More accurate forecasting, could help ensure retailers please customers by having just enough of the right products at the right time. For grocery stores, this can decrease food waste related to overstocking and improve customer satisfaction.

**Evaluation**: The evaluation metric for this is **Root Mean Squared Logarithmic Error**. The **RMSLE** is calculated as:

$\text{RMSLE} = \sqrt{\frac{1}{n} \sum_{i=1}^n \left( \log(1 + \hat{y}_i) - \log(1 + y_i) \right)^2}$

where:
* $n$ is the total number of instances,
* $\hat{y}_i$ is the predicted value of the target for instance (i),
* $y_i$ is the actual value of the target for instance (i), and
* $\log$ is the natural logarithm.

**Output**: For each **id** in the test set, a value will be predicted for the **sales** variable. The output file contains a header and has the following format:
```r
id,sales
3000888,0.0
3000889,0.0
3000890,0.0
3000891,0.0
3000892,0.0
etc.
```

## Dataset Description

Sorce: Kaggle "**Store Sales - Time Series Forecasting**"

Files and Features:
* `train.csv`: Training data with store, product, promotions, and sales.
* `test.csv`: Test data with features similar to training data.
* `stores.csv`: Store metadata (city, state, type, cluster).
* `oil.csv`: Daily oil price data.
* `holidays_events.csv`: Information about holidays and events.
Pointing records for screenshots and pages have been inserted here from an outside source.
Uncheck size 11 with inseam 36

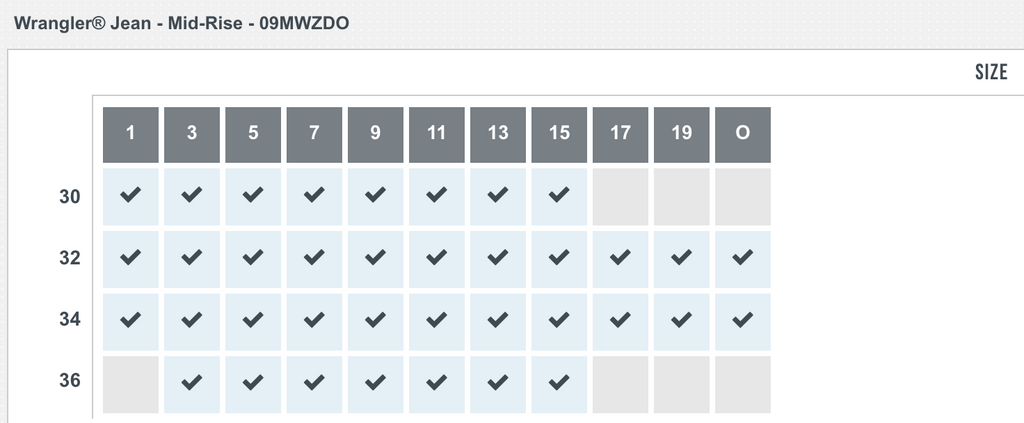[437, 381]

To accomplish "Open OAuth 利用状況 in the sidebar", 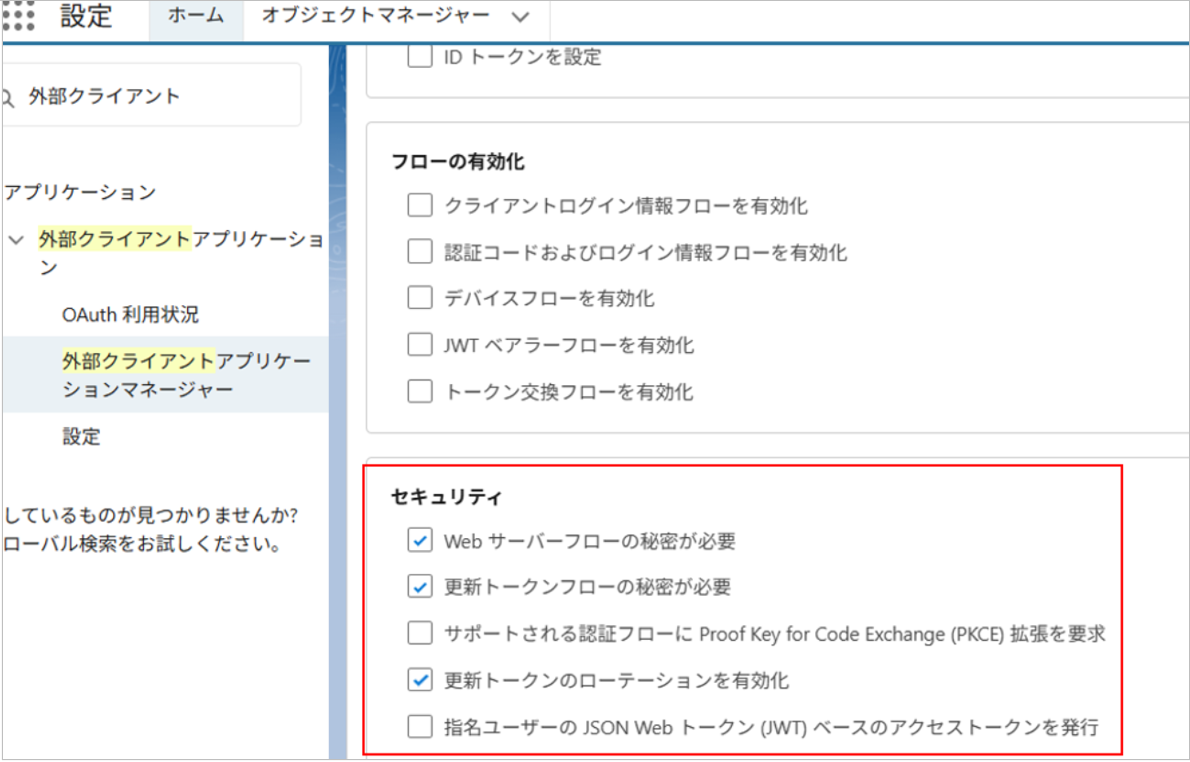I will [130, 315].
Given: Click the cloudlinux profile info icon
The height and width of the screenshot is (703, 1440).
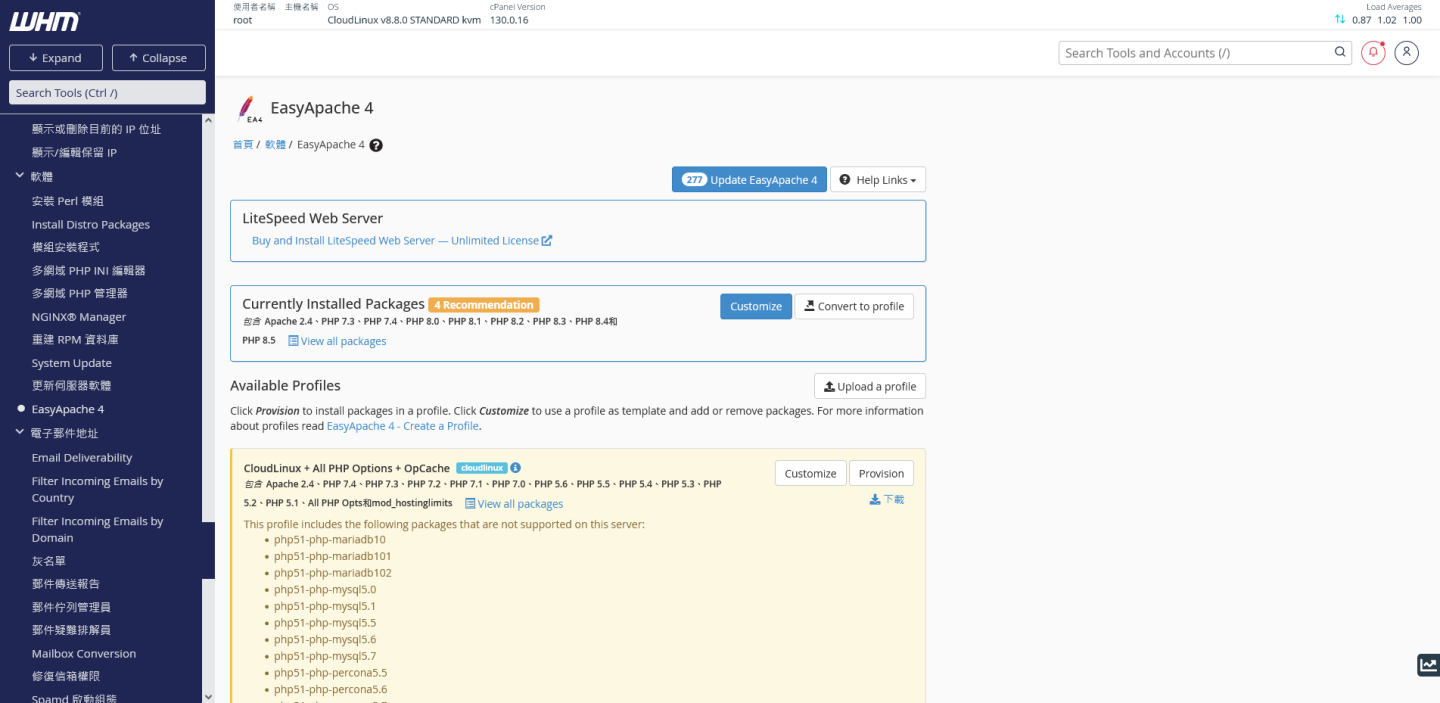Looking at the screenshot, I should [516, 468].
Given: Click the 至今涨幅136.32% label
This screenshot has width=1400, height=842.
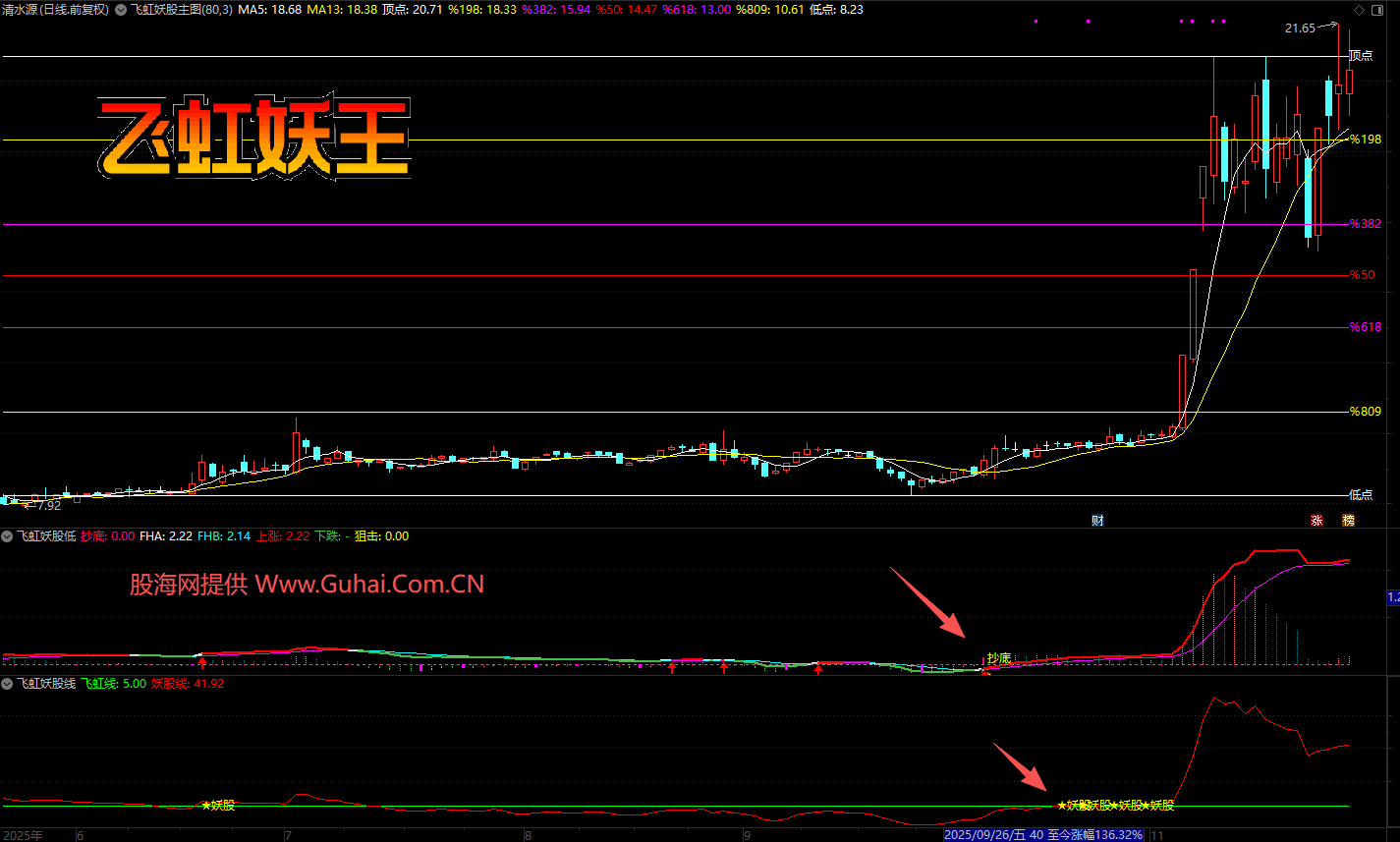Looking at the screenshot, I should [x=1094, y=834].
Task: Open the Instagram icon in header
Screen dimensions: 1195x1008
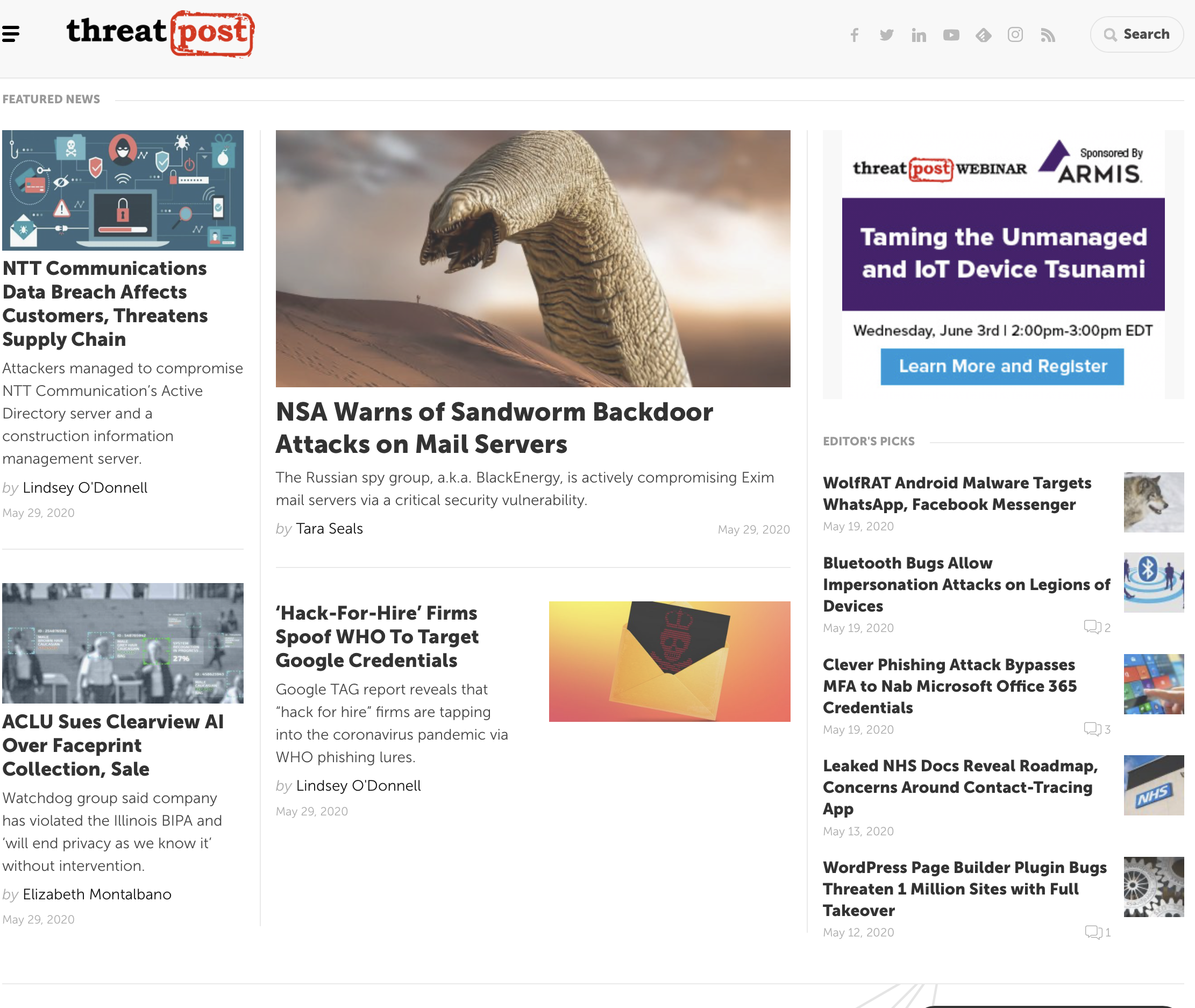Action: 1015,35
## Detailed File Descriptions

### train.csv

* The training data, comprising time series of features `store_nbr`, `family`, and `onpromotion` as well as the target `sales`.
* `store_nbr` identifies the store at which the products are sold.
* `family` identifies the type of product sold.
* `sales` gives the total sales for a product family at a particular store at a given data. Fractional values are possible since products can be sold in fractional units (1.5kg of cheese, for instance, as opposed to 1 bag of chips).
* `onpromotion` gives the total number of items in a product family that were being promoted at a store on a given date.

### test.csv

* The test data, having the same features as the training data. You will predict the target `sales` for the dates in this file.
* The dates in the test data are for the 15 days after the last date in the training data.

### stores.csv

* Store metadata, including `city`, `state`, `type`, and `cluster`.
* `cluster` is a grouping of similar stores.

### oil.csv

* Daily oil price. Includes values during both the train and test data timeframes. (Ecuador is an oil-dependent country and it's economical health is highly vulnerable to shocks in oil prices.)

### holidays_events.csv

* Holidays and Events, with metadata.

* **NOTE**: Pay special attention to the `transferred` column. A holiday that is transferred officially falls on that calendar day, but was moved to another date by the government. A transferred day is more like a normal day than a holiday. To find the day that it was actually celebrated, look for the corresponding row where type is Transfer. For example, the holiday Independencia de Guayaquil was transferred from 2012-10-09 to 2012-10-12, which means it was celebrated on 2012-10-12.
* Days that are type Bridge are extra days that are added to a holiday (e.g., to extend the break across a long weekend). These are frequently made up by the type Work Day which is a day not normally scheduled for work (e.g., Saturday) that is meant to payback the Bridge.
* Additional holidays are days added a regular calendar holiday, for example, as typically happens around Christmas (making Christmas Eve a holiday).

## Additional Notes

* Wages in the public sector are paid every two weeks on the 15th on the last day of the month. Supermarket sales could be affected by this.
* A magnitude 7.8 earthquake struck Ecuador on April 16, 2016. People rallied in relief efforts donating water and other first need products which greatly affected supermarket sales for several weeks after the earthquake.